Rock Point is very much what it sounds like—a rocky point off the side of Burlington, jutting into Lake Champlain. The point was largely uninhabited and the terrain rough. Once they arrived, they found an arrow chalked on the ground, pointing to the narrow dirt-and-rock path toward the water.
“Robert,” Ellingham said, “you stay here with the car.”
Robert looked at the pitch-black path into the rocky wooded point.
“Mr. Ellingham, this is . . .”
“You heard me, Robert. Stay here. If you see or hear nothing from us in an hour, turn around and drive back into town and get help.”
Ellingham switched on his flashlight. His shoes slipped a bit against the slick rocks as he began the walk into the dark.
“There’s a light ahead,” he said.
The path was marked by a series of impromptu lanterns made out of tin cans that would later be traced back to a diner in town. The diner appeared to have nothing to do with the crime—they had simply put out their garbage the night before. The garbagemen on their route reported that their trash was empty in the morning. Someone had stolen the garbage.
Even with the tiny tin-can lights, the path was treacherous and blind, and it got more so as the lights spread out and led to the cliff face. Finally, at one rocky ledge, they found three cans and a coiled rope. Below, a lantern flashed.
“There’s a boat down there,” Marsh said, looking over carefully, his gun ready.
“Use the rope,” called up a voice. “Lower the money.”
“Not until you show us Mrs.

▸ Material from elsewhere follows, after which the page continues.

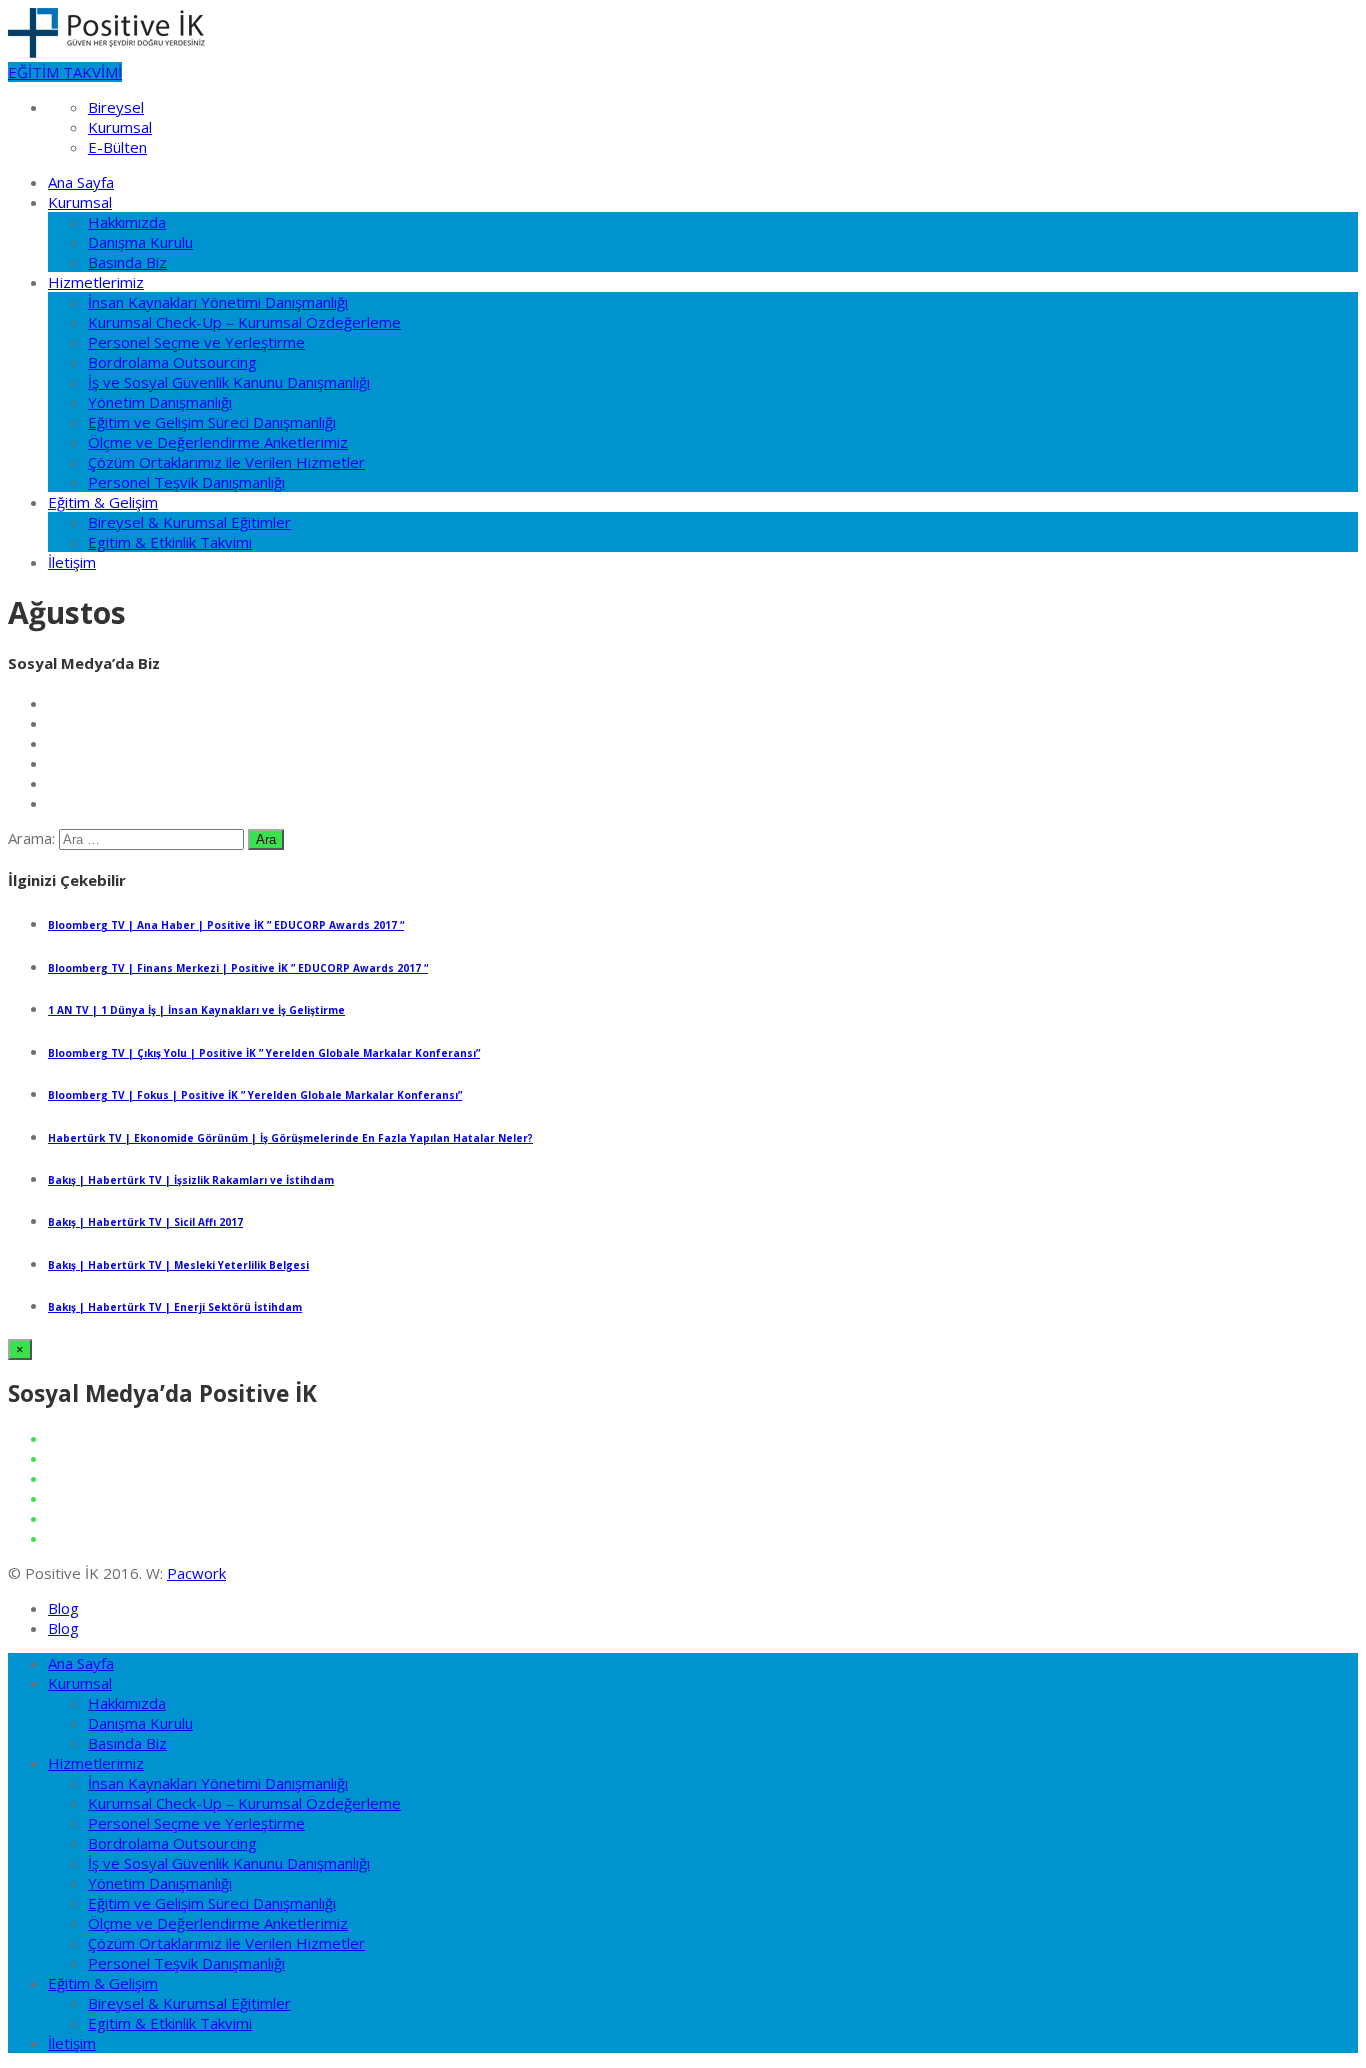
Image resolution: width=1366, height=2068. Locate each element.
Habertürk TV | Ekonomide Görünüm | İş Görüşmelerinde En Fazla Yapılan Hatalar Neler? (290, 1138)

Ellingham and Alice,” Marsh called back.
“Look next to you.”
Ellingham scrabbled around and called for his wife, but found on the ground a handbag and a child’s shoe.
“We need a better sign,” Marsh said. “Proof of life.”
Ellingham dropped his bag to the ground and tied the end of the rope to the handles. Marsh sighed and helped him secure it.
“I’m putting the money on the rope,” Ellingham yelled. “Please, get my wife and child to a safe place so we can collect them. We have no interest in you, only them.”
The money went over the rock face, all four bags of it. Ellingham tossed the rope end over the side.
“That’s everything!” Ellingham yelled.
Below, the lantern began to flicker in a strange pattern.
“What are they doing?” Ellingham said. “What is that? It’s not Morse.”
“I have no idea,” Marsh said, cocking his revolver.
“Don’t shoot at that boat! They could be in there!”
The lantern went out. For a solid minute, there was no sound but the gentle lapping of the water and the wind.
“What’s happening?” Ellingham asked. For the first time that night, he sounded truly vulnerable and afraid.
“I don’t know,” Marsh said.
“Hello!” Ellingham yelled. “I gave you the money! What now? Where are they?”
The tiny boat sailed into oblivion, along with any chance of recovering Iris or Alice.